The court denied the Mother’s application, holding that it was satisfied with the participation directions recommended in the first psychological report and that the professionals assessing Mother had concluded that it would be impossible for her to care for the child. Therefore it was held that an intermediary assessment was not necessary.


The Mother appealed on 3 grounds:

  1. The court failed to apply the correct test by confusing the status of a vulnerable party with that of a protected party.
  2. The court impermissibly disregarded the opinion of Dr Hale.
  3. The Judge’s evaluative process was wrong and she reached a decision that was not open to her.

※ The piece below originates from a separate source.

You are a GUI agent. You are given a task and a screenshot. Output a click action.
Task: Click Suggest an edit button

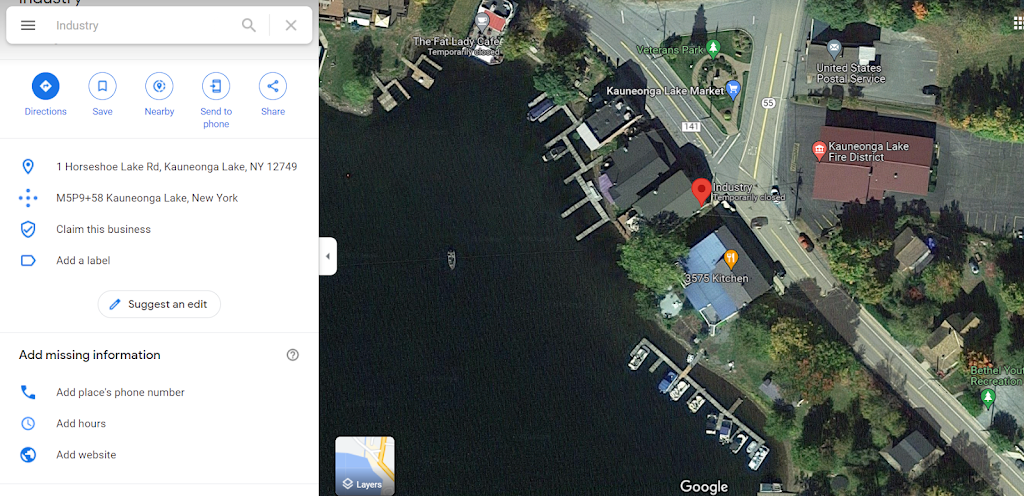pos(159,304)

Summarising the rules on the approach to be taken by the court in determining such applications, at §16 Jackson LJ states:

The rules require the court to ask itself these questions:

(1) Is a party or a witness a vulnerable person, having regard to the matters set out in Rule 3A7 and PD3AA? – Rule 3A.3.

(2) Is a party's participation in the proceedings (other than by way of giving evidence) likely to be diminished by reason of vulnerability and, if so, is it necessary to make one or more participation directions? – Rule 3A.4.

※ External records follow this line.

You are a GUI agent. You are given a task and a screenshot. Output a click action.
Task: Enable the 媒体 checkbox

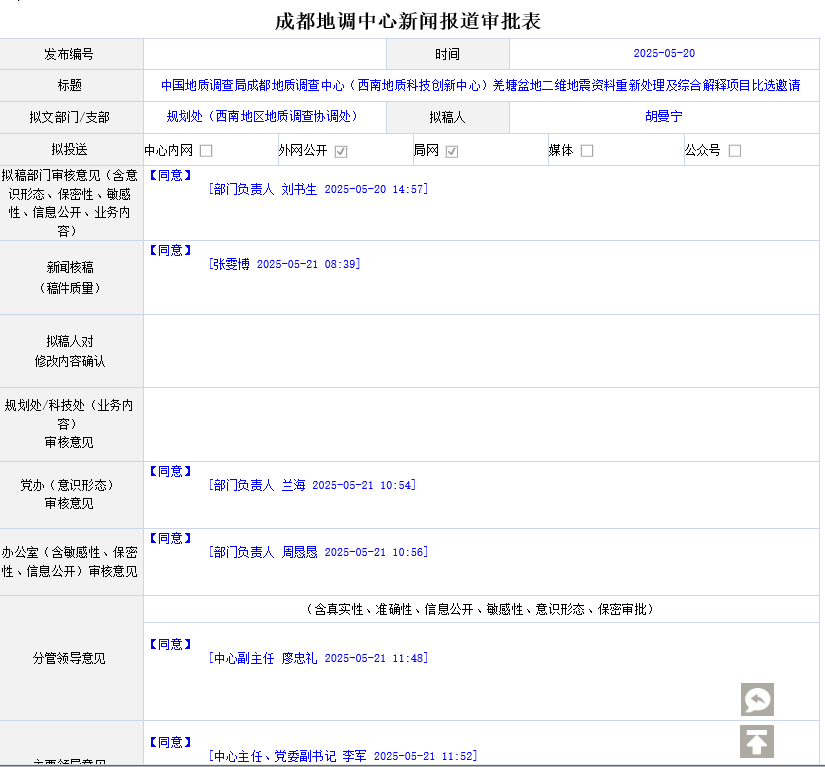587,151
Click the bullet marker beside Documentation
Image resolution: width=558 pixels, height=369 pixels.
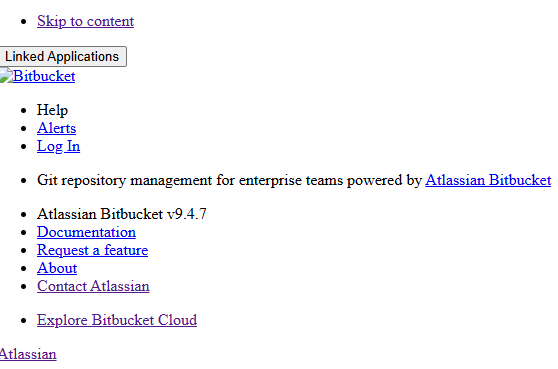(x=24, y=233)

(3) Is the quality of evidence given by a party or witness likely to be diminished by reason of vulnerability and, if so, is it is necessary to make one or more participation directions? – Rule 3A.5.”

In upholding the mother’s third ground of appeal, Jackson LJ commented at §26 that:

It is central to my consideration of this appeal that there is to be a hybrid hearing in this case. The hearing will involve quite complex information being considered through more than one medium of communication. Professionals who are having to adapt to these demands have the advantage of repeated exposure to a range of possible formats. Lay parties do not generally have that advantage, but it is to their needs that the court must adapt. Where a party or a witness has a learning disability, the adaptation needs to be sufficient to ensure that they are genuinely able to participate effectively in the hearing, both in and out of the witness box.”

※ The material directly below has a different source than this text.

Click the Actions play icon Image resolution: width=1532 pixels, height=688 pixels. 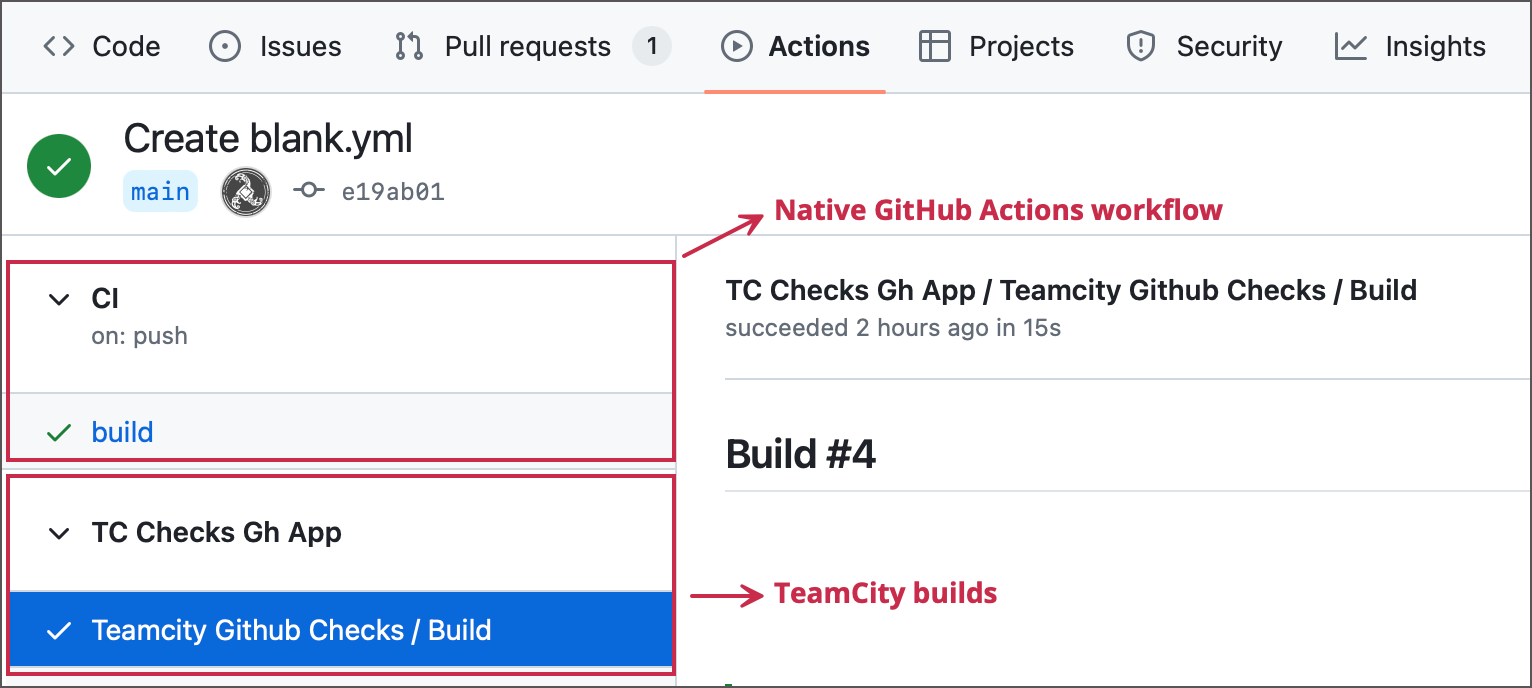(x=736, y=46)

It is clear from this judgment that particular consideration has to be given to the ability of vulnerable parties to engage in proceedings that are likely to involve hybrid or remote hearings, particularly if the party is to give evidence with some involvement of remote attendance, for example by the other advocates.

Jackson LJ adds finally at §32 that “the outcome of this appeal does not imply that all parties or witnesses with a similar profile to this mother will require an intermediary, or that intermediaries are likely to be required in all cases where a parent with a learning difficulty may be taking part in a remote or hybrid hearing. All decisions of this kind are case-specific, and must be reached by applying the rules and guidance to the actual circumstances of the individual case”.

Whilst this decision is not a ‘catch-all’, it does helpfully outline what the court will need to consider when faced with applications of this sort, and particularly the considerations that come with the possibility of remote or hybrid final hearings in care proceedings.